Cyberpunk 2077’s Chaotic Launch Is Stained with Ineffective Leadership

One of the major problems in many industries is how employers treat their employees. In tech, the hot fluid has only begun bubbling.

A gamer playing a video game.

There was a time when CD Projekt Red were a minor developer, translating major video-game releases into Polish. They went from collaborating with huge developers like Interplay Entertainment to becoming one of the biggest and most talked-about developers in the gaming industry. With The Witcher 3, they went from a small studio running out of money to one earning millions on each game.

A lot has changed since then. And just like those times when things were simpler for everyone, CD Projekt are now facing their past with dreaded eyes, looking down in shame. What happened? Cyberpunk 2077 happened.

Cyberpunk 2077, an action role-playing video game developed by CD Projekt (and published just a few days back), has been in development for years and details on it were very few and far between. One thing everyone knew was that the game was set in the future and will star an ensemble cast, including the legendary Canadian actor Keanu Reeves.

CD Projekt were reluctant to give specifics. At the outset, this seems like a good reason to build the anticipation of gamers, a lot of other reasons, however, pointed otherwise.

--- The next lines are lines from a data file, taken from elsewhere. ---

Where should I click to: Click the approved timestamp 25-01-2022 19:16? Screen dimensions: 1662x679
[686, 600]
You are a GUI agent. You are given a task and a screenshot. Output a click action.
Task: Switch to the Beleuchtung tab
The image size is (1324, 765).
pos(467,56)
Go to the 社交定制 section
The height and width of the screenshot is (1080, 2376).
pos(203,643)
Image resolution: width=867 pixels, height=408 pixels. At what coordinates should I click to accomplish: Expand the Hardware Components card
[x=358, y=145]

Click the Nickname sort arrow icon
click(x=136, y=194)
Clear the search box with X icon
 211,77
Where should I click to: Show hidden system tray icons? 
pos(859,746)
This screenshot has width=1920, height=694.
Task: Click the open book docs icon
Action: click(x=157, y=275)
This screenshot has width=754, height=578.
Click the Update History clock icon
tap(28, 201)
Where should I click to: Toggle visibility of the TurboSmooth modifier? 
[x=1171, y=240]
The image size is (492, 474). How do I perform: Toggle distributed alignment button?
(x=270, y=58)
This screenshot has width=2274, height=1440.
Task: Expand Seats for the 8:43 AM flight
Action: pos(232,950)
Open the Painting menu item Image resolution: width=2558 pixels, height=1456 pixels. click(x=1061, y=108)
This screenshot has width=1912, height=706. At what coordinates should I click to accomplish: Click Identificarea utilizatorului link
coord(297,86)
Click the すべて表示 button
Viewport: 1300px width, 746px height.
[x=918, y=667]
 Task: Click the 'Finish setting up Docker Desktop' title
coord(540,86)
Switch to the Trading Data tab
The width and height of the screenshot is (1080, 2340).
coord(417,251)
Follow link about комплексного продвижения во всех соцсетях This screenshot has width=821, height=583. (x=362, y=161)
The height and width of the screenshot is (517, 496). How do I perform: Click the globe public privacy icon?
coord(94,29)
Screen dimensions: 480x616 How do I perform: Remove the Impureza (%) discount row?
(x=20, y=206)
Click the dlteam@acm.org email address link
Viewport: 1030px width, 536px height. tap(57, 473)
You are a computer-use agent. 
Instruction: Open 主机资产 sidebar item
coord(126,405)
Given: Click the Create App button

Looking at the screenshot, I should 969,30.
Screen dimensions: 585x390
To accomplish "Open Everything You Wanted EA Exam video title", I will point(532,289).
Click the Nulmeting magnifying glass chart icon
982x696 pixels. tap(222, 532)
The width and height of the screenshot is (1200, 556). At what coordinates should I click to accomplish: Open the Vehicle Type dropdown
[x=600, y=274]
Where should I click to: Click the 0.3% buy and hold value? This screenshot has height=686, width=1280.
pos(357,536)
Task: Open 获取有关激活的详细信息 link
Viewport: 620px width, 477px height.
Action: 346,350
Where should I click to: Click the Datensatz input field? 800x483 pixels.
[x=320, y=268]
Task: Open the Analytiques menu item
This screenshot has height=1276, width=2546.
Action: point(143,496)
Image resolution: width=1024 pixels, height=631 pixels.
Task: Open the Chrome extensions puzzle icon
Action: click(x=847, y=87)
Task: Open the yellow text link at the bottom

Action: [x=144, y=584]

The spectacular mess of a launch they’ve encountered by the market is depressing, to say the least. And like in the case of hiding details about the long-awaited game, the raging episode that we all recently witnessed by the gaming community is only an extension of the company’s in-house conflicts.

Enthusiasm kills prowess

Marcin Iwiński and Michał Kiciński founded CD Projekt in 1990, a period when gaming-related technology recorded significant advancements. Everything they did is evident in how the two young men loved video games.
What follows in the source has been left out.